52 project – a portrait of logan, once a week, every week, in 2013
as i previously mentioned, without a doubt, i can count on two hands the number of times my guy and i have ventured out completely alone since baby. who is really now a toddler. sad i know. i blame it on several things. first, there’s the guilt associated with leaving logan behind after a week already spent away at work. second, is our own insecurities about hiring an actual babysitter because we often feel like deadbeat parents constantly asking grandparents for help, despite their persistence that they enjoy every chance they get and wouldn’t mind if we packed up and skipped town (for like ever). and i especially cringe when calling my mom, as she’s already spent the majority of her week caring for lo daily during our nine to five. lastly, when the opportunity does arise, it’s super hard to pass on catching up with friends and/or tackling some project that’s way easier to accomplish on our own. and then there’s always the dream of spending what time you’ve got, completely alone and quiet. man, this parenting act requires a lot of juggling!

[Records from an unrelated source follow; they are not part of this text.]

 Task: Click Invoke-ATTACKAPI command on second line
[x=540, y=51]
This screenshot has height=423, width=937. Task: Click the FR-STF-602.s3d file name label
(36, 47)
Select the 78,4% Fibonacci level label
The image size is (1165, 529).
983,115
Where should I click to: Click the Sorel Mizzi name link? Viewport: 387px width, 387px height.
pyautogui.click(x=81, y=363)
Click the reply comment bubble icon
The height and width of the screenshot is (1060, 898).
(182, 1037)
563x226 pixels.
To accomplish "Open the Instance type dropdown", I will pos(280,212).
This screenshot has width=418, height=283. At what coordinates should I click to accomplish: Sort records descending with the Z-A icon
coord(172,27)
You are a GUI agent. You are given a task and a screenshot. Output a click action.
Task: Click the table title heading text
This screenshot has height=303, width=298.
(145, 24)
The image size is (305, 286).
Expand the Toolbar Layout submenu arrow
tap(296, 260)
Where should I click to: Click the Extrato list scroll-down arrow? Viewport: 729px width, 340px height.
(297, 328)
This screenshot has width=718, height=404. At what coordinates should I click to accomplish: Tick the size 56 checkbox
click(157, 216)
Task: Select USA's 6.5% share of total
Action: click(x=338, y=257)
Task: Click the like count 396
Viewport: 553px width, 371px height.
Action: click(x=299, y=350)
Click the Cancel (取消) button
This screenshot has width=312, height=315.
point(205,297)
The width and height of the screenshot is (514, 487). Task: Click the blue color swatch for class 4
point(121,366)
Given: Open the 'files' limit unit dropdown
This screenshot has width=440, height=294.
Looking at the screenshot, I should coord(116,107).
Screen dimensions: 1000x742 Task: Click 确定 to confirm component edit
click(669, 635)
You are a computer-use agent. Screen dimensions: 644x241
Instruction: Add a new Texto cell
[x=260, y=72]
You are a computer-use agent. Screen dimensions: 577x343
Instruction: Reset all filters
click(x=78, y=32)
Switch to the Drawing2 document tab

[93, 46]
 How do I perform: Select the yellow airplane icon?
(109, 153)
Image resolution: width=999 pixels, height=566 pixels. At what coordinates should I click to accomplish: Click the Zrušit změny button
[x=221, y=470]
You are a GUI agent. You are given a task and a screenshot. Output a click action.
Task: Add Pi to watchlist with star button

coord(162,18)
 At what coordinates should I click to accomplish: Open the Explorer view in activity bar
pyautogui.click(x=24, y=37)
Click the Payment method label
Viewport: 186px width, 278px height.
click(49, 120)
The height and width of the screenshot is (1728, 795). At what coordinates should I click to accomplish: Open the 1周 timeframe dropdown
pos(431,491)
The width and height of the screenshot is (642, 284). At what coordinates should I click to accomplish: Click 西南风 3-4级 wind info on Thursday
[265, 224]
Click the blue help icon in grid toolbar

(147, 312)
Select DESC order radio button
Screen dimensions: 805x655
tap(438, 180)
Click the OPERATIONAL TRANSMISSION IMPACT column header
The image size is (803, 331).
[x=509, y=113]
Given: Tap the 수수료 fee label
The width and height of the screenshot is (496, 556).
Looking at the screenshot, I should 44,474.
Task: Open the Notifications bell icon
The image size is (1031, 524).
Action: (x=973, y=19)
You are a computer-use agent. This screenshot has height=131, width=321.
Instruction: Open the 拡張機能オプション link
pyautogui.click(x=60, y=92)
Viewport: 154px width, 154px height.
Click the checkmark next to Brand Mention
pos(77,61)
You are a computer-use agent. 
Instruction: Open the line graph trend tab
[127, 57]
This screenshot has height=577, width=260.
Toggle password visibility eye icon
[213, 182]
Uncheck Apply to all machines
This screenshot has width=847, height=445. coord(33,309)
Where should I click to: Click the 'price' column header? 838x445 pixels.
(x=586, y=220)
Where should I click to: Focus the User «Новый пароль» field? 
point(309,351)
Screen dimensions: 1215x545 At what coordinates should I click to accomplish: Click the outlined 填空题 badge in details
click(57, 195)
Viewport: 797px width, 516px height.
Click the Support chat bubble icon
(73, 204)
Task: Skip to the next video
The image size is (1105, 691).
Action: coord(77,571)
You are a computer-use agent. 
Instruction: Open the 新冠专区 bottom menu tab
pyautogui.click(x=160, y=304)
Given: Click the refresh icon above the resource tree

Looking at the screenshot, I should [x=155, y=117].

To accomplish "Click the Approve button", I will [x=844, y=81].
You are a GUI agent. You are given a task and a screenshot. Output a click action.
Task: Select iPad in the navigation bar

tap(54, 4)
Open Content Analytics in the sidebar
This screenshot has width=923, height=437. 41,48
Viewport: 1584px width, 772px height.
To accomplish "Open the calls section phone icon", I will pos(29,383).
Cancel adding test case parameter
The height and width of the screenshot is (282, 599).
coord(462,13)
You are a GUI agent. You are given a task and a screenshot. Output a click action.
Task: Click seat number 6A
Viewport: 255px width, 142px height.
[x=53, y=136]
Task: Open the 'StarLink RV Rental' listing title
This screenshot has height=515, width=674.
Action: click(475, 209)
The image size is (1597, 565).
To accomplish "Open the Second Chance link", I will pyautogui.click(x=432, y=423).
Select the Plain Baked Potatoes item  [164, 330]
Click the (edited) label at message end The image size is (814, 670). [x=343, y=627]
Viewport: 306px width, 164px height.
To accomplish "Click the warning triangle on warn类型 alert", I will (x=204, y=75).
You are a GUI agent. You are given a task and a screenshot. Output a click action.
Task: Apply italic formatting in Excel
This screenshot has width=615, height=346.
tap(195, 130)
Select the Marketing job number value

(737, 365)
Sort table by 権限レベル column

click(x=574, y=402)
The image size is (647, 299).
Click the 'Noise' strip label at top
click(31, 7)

recently we’ve been running on auto pilot. completely focused on making our threesome flow and completely neglecting our party of two. not good. before things got away from us, we enlisted said grandparents and mandated a formal date, alone. and let me tell you, it was exactly what the doctor ordered! while the undivided attention made us miss our endless days together filled with adult conversation and little to no responsibility, it made us realize just how important it is that we play for the same team and stay connected. and we’ve had a ton of fun. after all, he is my best guy, the ying to my yang. so here’s to setting the best example for logan, ensuring that she views us not only as parents but as one another’s best friend.
as silly as it sounds, we’re committed to this dating game, bi-weekly. and with two already under our belt, i’ve already realized just how much i’ve missed my guy and how a simple night out brings back yet another long lost element of our previous life. at this rate there’s hope that this new version of myself will someday resemble the girl i once knew!
disclaimer: obviously these pictures have nothing to do with the content of this post, as there is no photographic evidence of said date(s). let’s be realistic, that’d be way out of character.